Defensive coordinator Chuck Cecil looks back on Hope’s year and has come to a conclusion that he said he never has reached before as a coach.
Hope may have studied too much and gone into games overprepared.
“I don’t even know how to say this without it sounding wrong, but I think it was almost to the point of being counterproductive because he was so prepared,” Cecil said. “I think it became a situation where he was studying it so hard and so much, and putting in so much time that he was assuming when he saw something that he knew what the play was. Rather than just playing football and playing what happened, he was playing what was supposed to happen.”
“…As far as what you tell him? ‘Hey, don’t study so much. Play ball.’”
Hope didn’t completely agree with that assessment, and said he didn’t have any plans to change his preparation style.

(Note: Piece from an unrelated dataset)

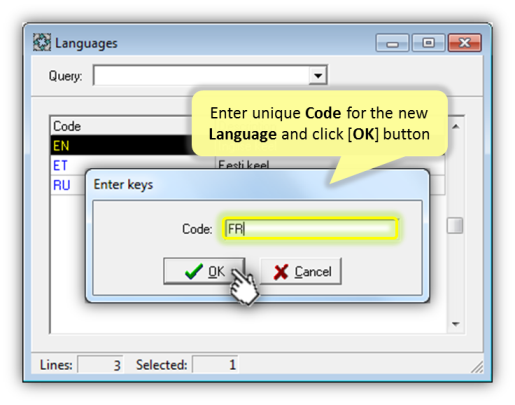Viewport: 515px width, 405px height.
Task: Cancel the Enter keys dialog
Action: [x=301, y=271]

But he did say he found himself watching things unfold last year and sometimes felt helpless.
“It’s sometimes frustrating, because you know what’s coming, you know what’s going to happen, you know you can make the play and you’re not in position to make the play,” he said.
“Sometime you may tweak your assignment or tweak your alignment a little bit. When you’re a playmaker, and you’re one of the leaders of the team you get a little frustrated. That was more of the problem than anything.”
Cecil is one of several people in the organization who credit Hope with changing the tone of the defensive back meeting room and setting standards for work ethic and preparation for young players like Cortland Finnegan, Michael Griffin and Vincent Fuller.
The next time the veterans are on the field for an OTA the rookies will be mixed in. They’ll include safeties Robert Johnson and Myron Rolle, a Rhodes Scholar the team may be viewing as Hope’s eventual replacement.
G Fiume/Getty ImagesRhodes Scholar Myron Rolle could learn a lot from Chris Hope.
It can be an awkward stage of a guy’s career when he’s in position to help train his successor, but Hope will be a guy who handles it gracefully.
“If I’m here to teach those guys how to play and get to be a professional, I embrace that,” he said. “I feel like I owe it to the game. I didn’t get here on talent alone.”
Still, he believes he’s got three to five years left, and he’s determined not to fall into a trap he thinks hurt him in 2009.
With Finnegan and Griffin also coming off Pro Bowl years, Hope said he backed off, placing friendships ahead of football. It’s a mistake he pledges he won’t make again.
“We were experienced, we were all friends,” he said. “Sometimes the leader had to take the bad side, and I didn’t want to do that. I regret not doing it now. This year I will be more prominent and not really worry about friends and friendships as much as success and the growth of guys. I took a lot of pride in seeing Griff grow into one of the best safeties in the league and I feel like I kind of let him down.”
Hope will turn 30 on Sept. 29, a number that’s becoming a flashing warning light for teams no matter the position. He’s got two years left on the six year-deal he signed when he came to Tennessee after helping the Steelers win a Super Bowl.
“Father Time is undefeated, he gets everybody,” Cecil said. “I think Chris has been around long enough to understand that. His professionalism is almost unmatched. It’s not a discussion that you have. But it’s something that sooner or later everybody comes to understand.”
Hope said he knows Kobe Bryant can still do a lot of what LeBron James does, but that the Laker now picks his spots.
“[Bryant] chooses when it’s time to put the dagger in someone,” he said.
Titans coach Jeff Fisher mentioned the possibility of giving Hope days off during the season next year. Hope said he’ll pass on those. To glue a secondary together, to press guys to do the extra work, to train Rolle in the intricacies of the job, Hope needs to be on the practice field.
For Cecil to get him back to reacting to football as it unfolds rather than as it should unfold based on what he’s seen on film, Hope will want to be in uniform.